## THE TASK
Reproduce every line of the records below word for word, leaving out the pictures.

## ENTRIES SUPPLIED
* Start *
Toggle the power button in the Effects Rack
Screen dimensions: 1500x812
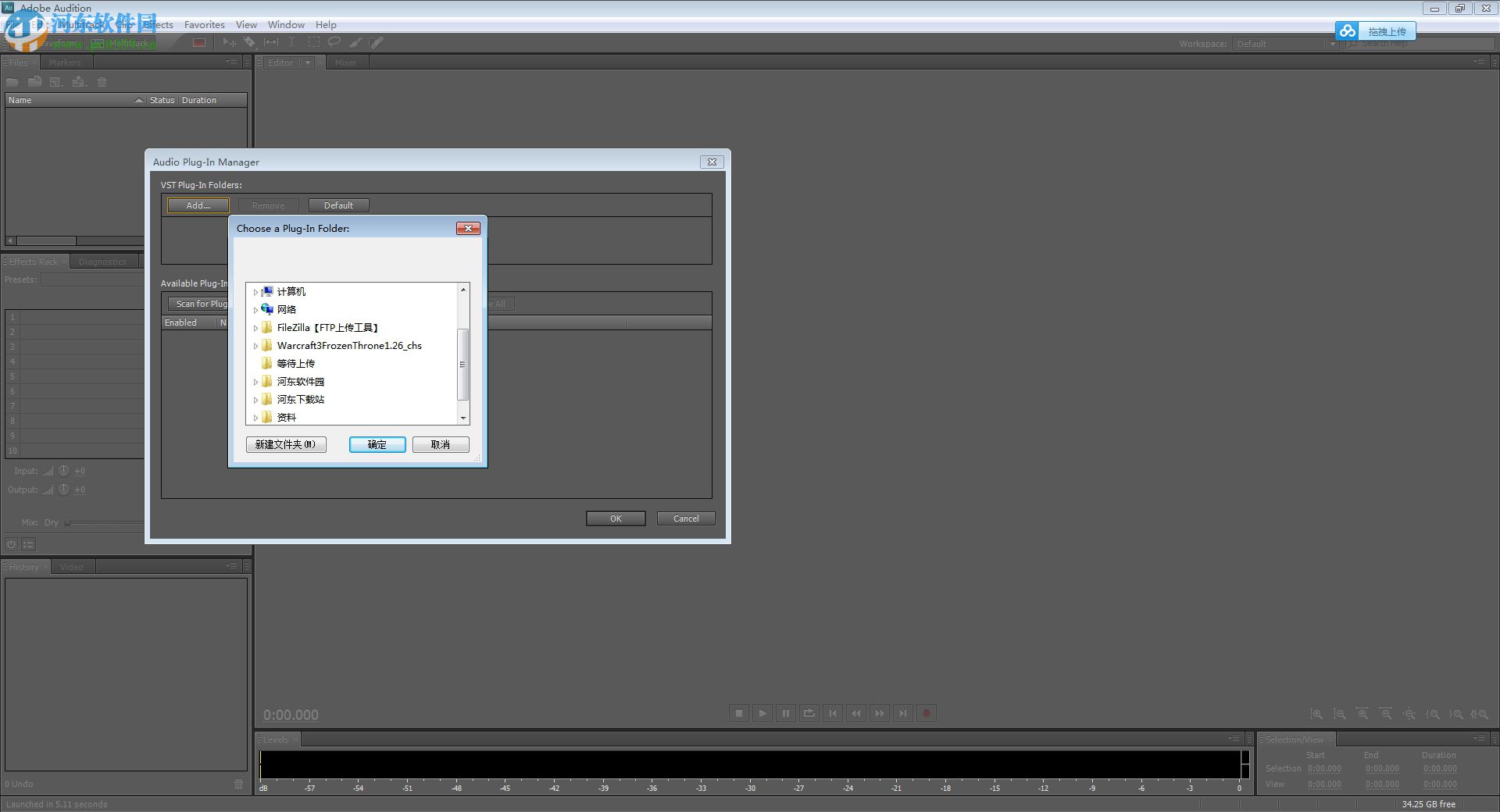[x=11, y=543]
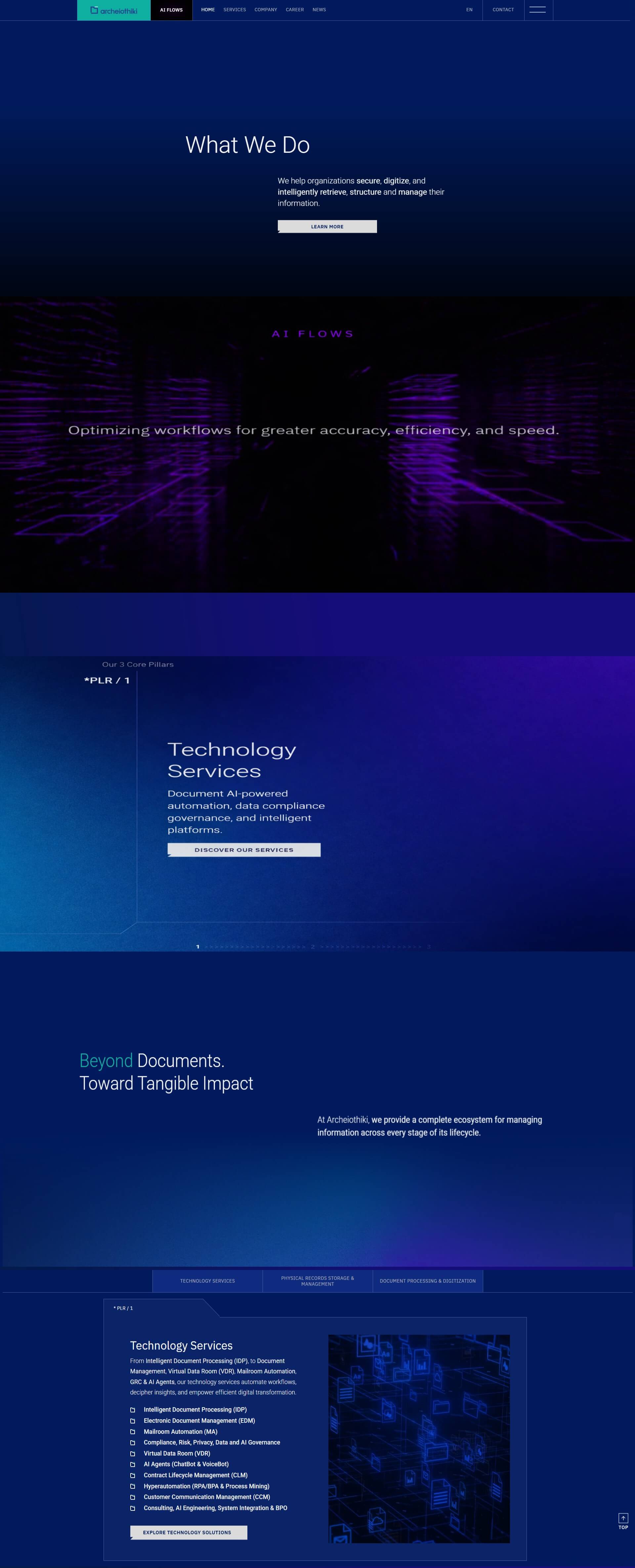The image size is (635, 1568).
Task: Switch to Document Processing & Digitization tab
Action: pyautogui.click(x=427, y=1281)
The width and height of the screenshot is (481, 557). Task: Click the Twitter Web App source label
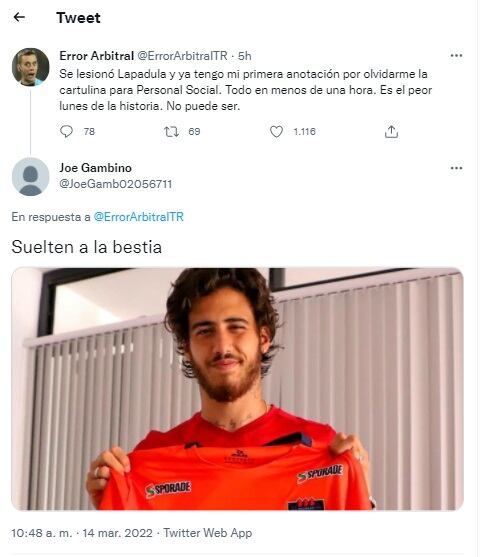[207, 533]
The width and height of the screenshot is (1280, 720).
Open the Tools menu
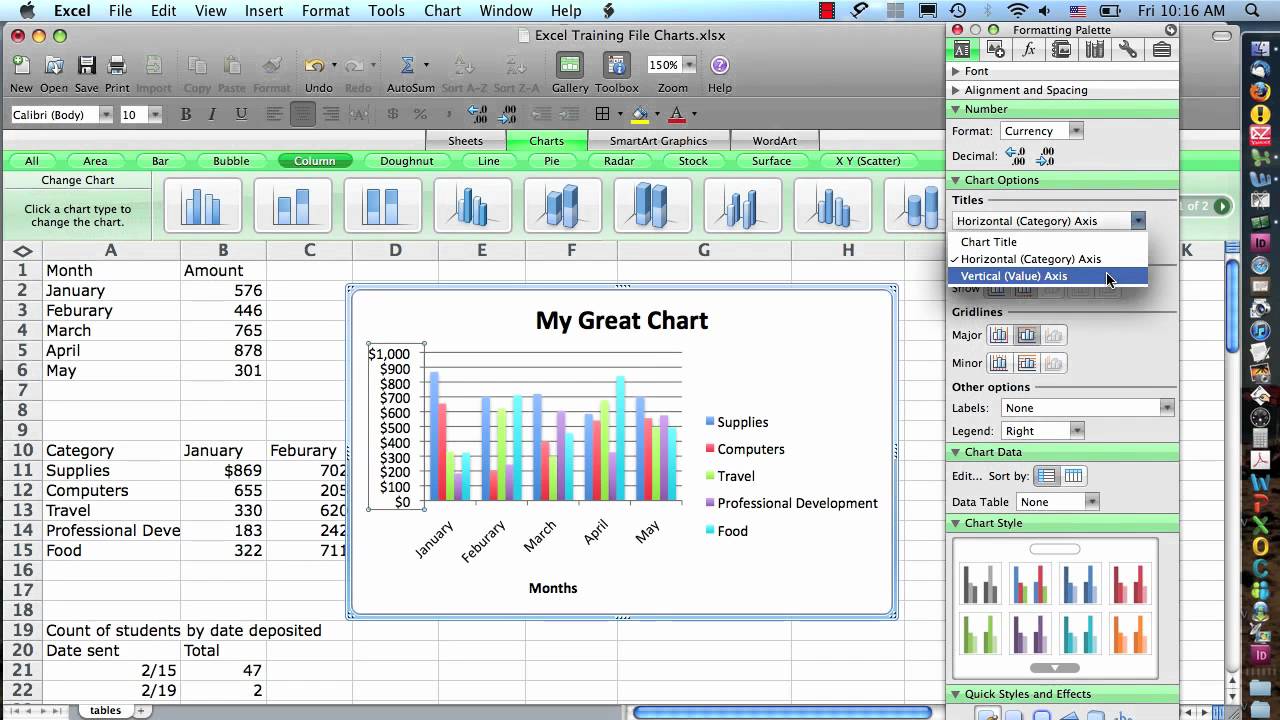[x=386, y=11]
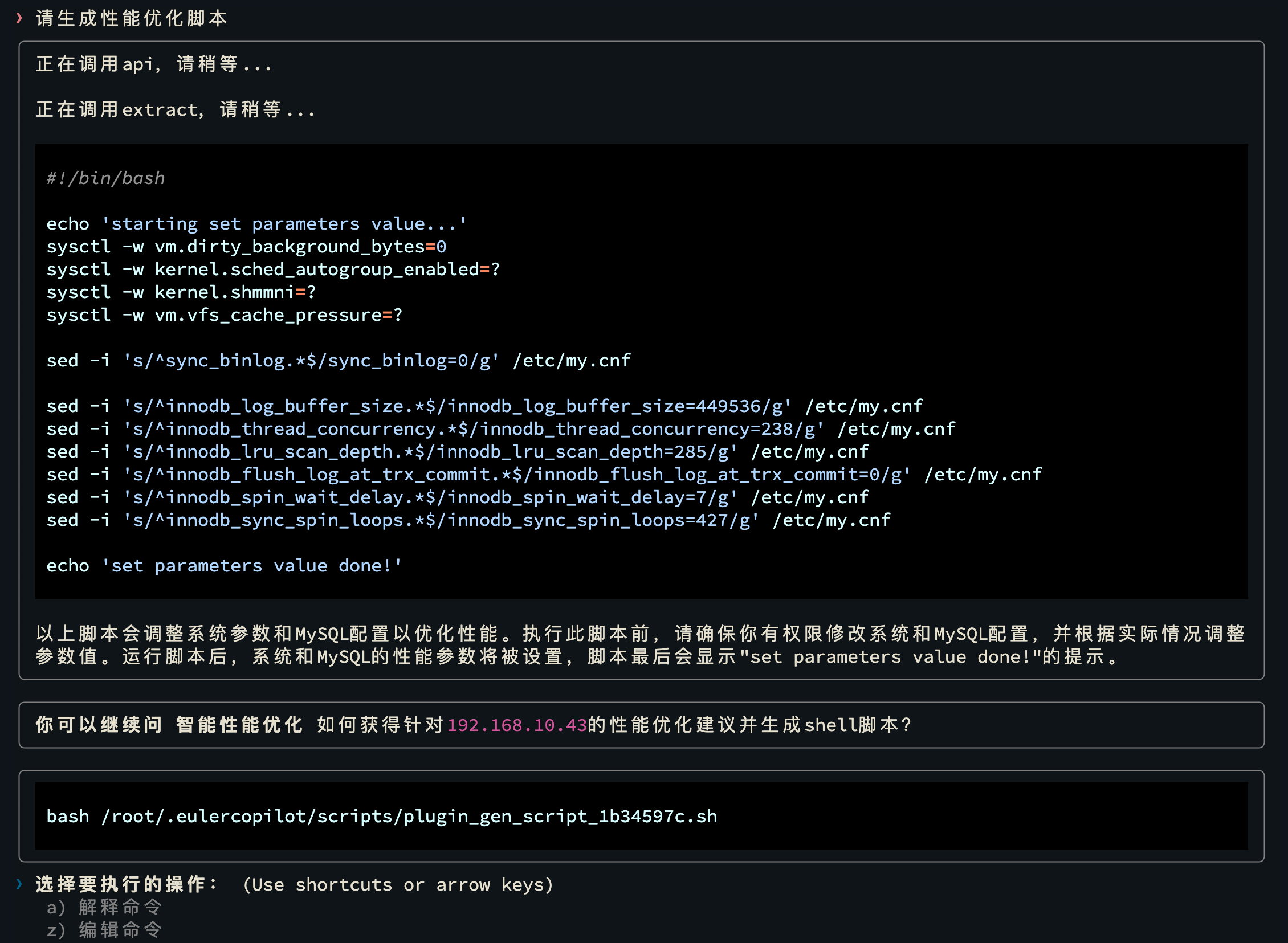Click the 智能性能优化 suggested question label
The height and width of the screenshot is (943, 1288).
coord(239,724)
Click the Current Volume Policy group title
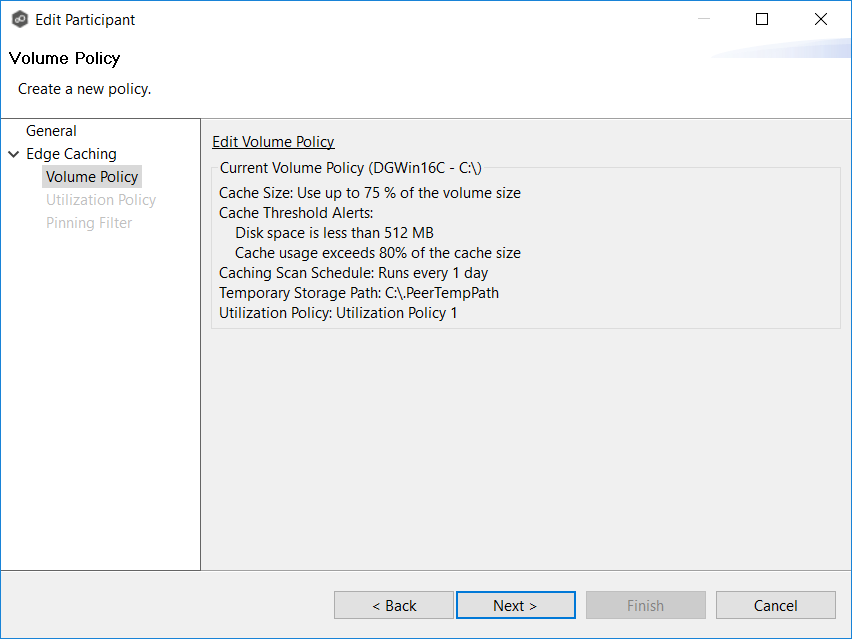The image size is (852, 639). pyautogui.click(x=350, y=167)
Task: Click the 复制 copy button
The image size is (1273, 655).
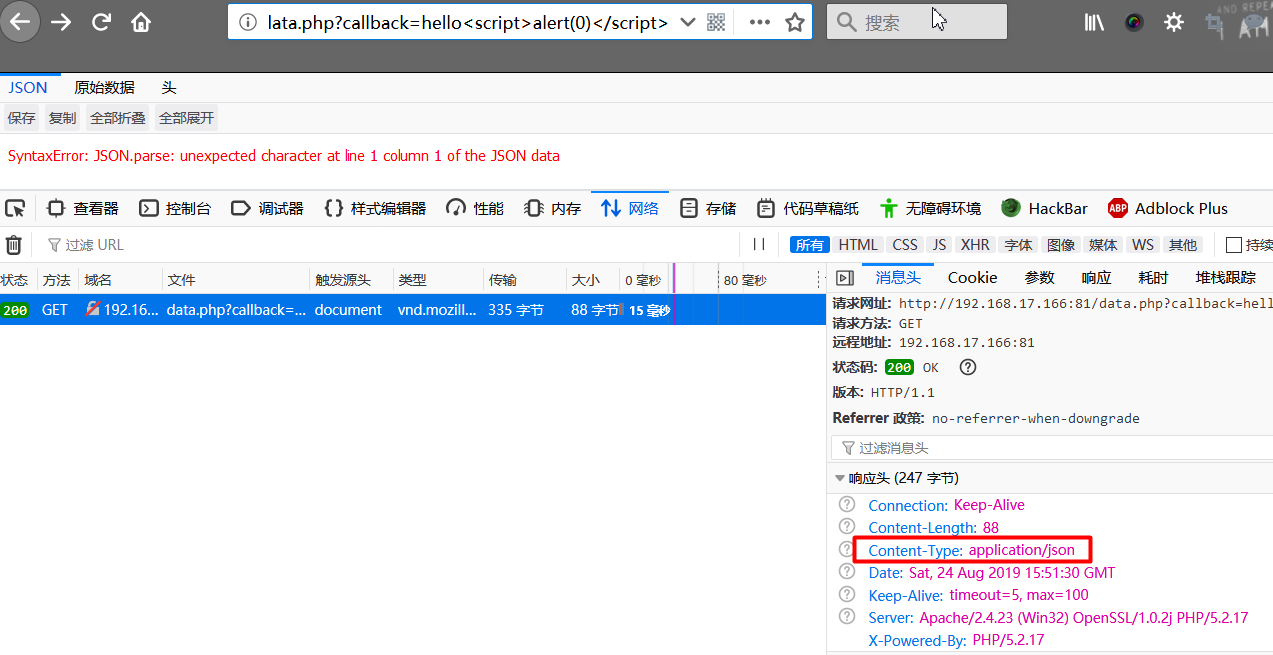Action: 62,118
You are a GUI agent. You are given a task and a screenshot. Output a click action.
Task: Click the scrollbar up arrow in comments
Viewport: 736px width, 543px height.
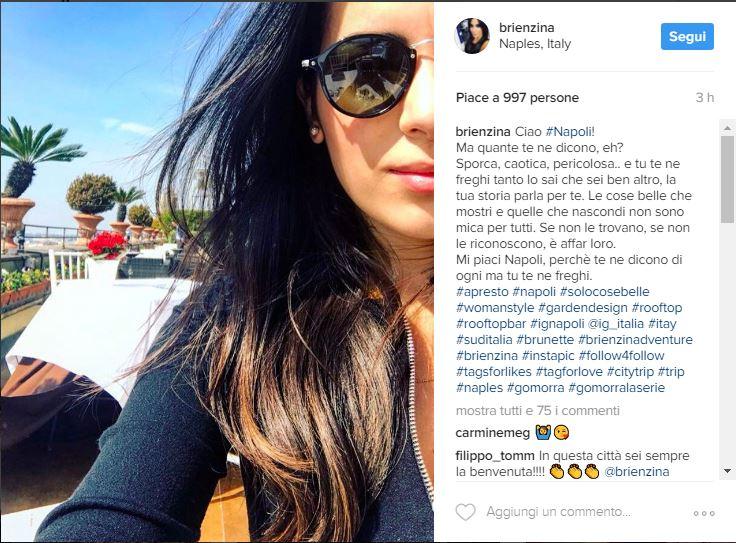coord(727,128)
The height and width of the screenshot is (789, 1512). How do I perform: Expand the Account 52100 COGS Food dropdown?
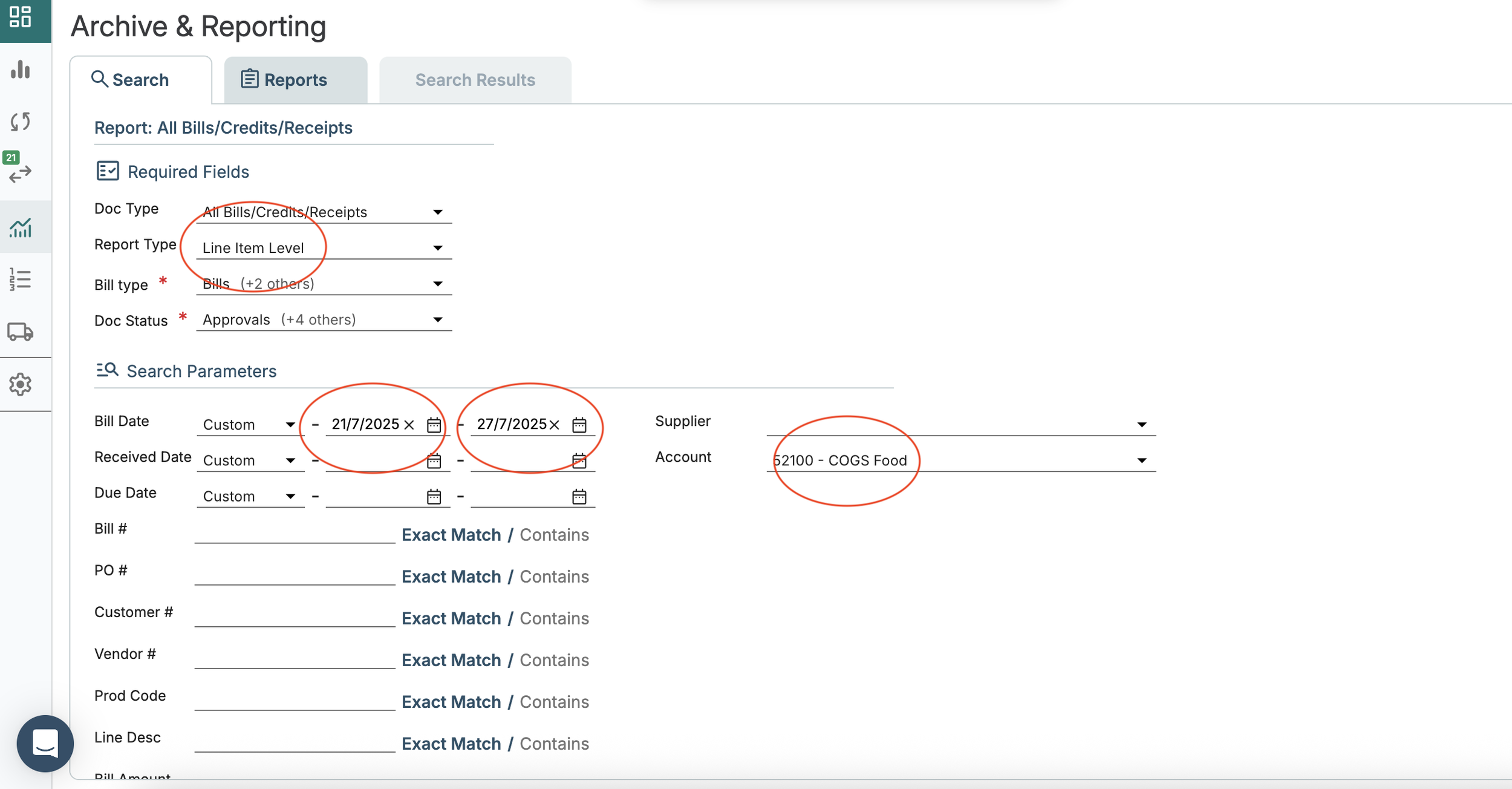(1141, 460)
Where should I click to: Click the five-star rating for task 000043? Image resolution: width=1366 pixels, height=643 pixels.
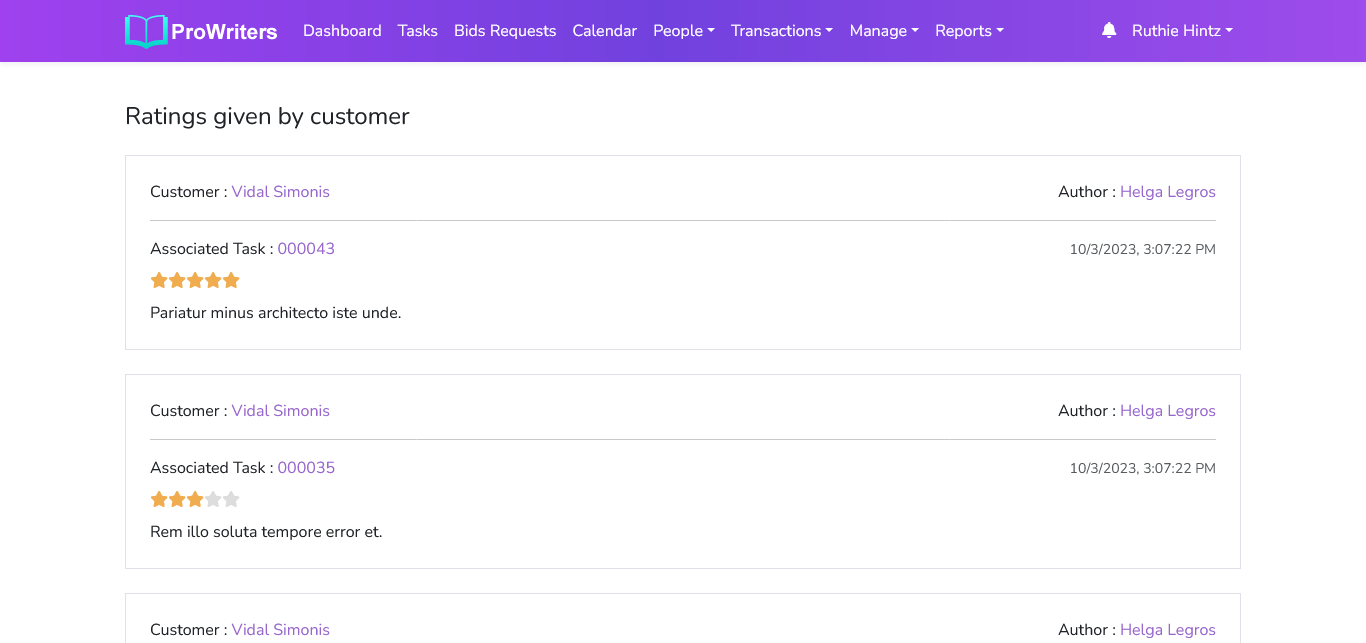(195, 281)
* End *
## CORRECT RESPONSE
Toggle the power button in the Effects Rack
Screen dimensions: 1500x812
[x=11, y=543]
The image size is (635, 1568).
Task: Switch to Document Processing & Digitization tab
Action: pyautogui.click(x=427, y=1281)
The width and height of the screenshot is (481, 557). Task: Click the Twitter Web App source label
[207, 533]
The width and height of the screenshot is (1280, 720).
Open the Tools menu
[x=386, y=11]
Click the 智能性能优化 suggested question label
The height and width of the screenshot is (943, 1288).
coord(239,724)
Click the Current Volume Policy group title
The image size is (852, 639). pyautogui.click(x=350, y=167)
Task: Click the 复制 copy button
The image size is (1273, 655).
Action: 62,118
You are a GUI agent. You are given a task and a screenshot. Output a click action.
Task: Click the scrollbar up arrow in comments
Viewport: 736px width, 543px height.
coord(727,128)
The height and width of the screenshot is (789, 1512). How do I perform: Expand the Account 52100 COGS Food dropdown?
(1141, 460)
Where should I click to: Click the five-star rating for task 000043? Image resolution: width=1366 pixels, height=643 pixels.
(195, 281)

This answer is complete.